[Data extracted from a collection]
[Start of Attachment]
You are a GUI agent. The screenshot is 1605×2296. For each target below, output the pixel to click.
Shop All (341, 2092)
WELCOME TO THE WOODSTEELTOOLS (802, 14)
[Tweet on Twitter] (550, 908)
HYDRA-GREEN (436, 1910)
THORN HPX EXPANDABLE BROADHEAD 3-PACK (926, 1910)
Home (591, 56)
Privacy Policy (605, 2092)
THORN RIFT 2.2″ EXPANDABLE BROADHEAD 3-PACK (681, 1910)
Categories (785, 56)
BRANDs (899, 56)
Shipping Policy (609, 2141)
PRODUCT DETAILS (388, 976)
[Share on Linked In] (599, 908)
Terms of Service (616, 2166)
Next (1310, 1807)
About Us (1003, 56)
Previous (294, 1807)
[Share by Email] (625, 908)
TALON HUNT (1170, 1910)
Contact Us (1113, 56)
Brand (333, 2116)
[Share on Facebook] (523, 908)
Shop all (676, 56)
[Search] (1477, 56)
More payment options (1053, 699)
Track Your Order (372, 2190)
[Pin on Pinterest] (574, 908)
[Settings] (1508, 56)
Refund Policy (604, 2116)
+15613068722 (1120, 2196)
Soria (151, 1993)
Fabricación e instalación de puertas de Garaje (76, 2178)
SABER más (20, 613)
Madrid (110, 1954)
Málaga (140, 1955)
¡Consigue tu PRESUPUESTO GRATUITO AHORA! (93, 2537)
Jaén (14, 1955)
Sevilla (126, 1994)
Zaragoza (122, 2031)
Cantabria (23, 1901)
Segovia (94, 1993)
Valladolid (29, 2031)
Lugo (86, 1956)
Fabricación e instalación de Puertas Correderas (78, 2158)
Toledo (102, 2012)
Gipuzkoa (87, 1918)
[End of Attachment]
[EXERCISE GOAL] Return the records in their entirety. Keep every character as it is.

[RESPONSE TO THIS TASK]
You are a GUI agent. The screenshot is 1605×2296. For each target below, output the pixel to click.
Shop All (341, 2092)
WELCOME TO THE WOODSTEELTOOLS (802, 14)
[Tweet on Twitter] (550, 908)
HYDRA-GREEN (436, 1910)
THORN HPX EXPANDABLE BROADHEAD 3-PACK (926, 1910)
Home (591, 56)
Privacy Policy (605, 2092)
THORN RIFT 2.2″ EXPANDABLE BROADHEAD 3-PACK (681, 1910)
Categories (785, 56)
BRANDs (899, 56)
Shipping Policy (609, 2141)
PRODUCT DETAILS (388, 976)
[Share on Linked In] (599, 908)
Terms of Service (616, 2166)
Next (1310, 1807)
About Us (1003, 56)
Previous (294, 1807)
[Share by Email] (625, 908)
TALON HUNT (1170, 1910)
Contact Us (1113, 56)
Brand (333, 2116)
[Share on Facebook] (523, 908)
Shop all (676, 56)
[Search] (1477, 56)
More payment options (1053, 699)
Track Your Order (372, 2190)
[Pin on Pinterest] (574, 908)
[Settings] (1508, 56)
Refund Policy (604, 2116)
+15613068722 (1120, 2196)
Soria (151, 1993)
Fabricación e instalación de puertas de Garaje (76, 2178)
SABER más (20, 613)
Madrid (110, 1954)
Málaga (140, 1955)
¡Consigue tu PRESUPUESTO GRATUITO AHORA! (93, 2537)
Jaén (14, 1955)
Sevilla (126, 1994)
Zaragoza (122, 2031)
Cantabria (23, 1901)
Segovia (94, 1993)
Valladolid (29, 2031)
Lugo (86, 1956)
Fabricación e instalación de Puertas Correderas (78, 2158)
Toledo (102, 2012)
Gipuzkoa (87, 1918)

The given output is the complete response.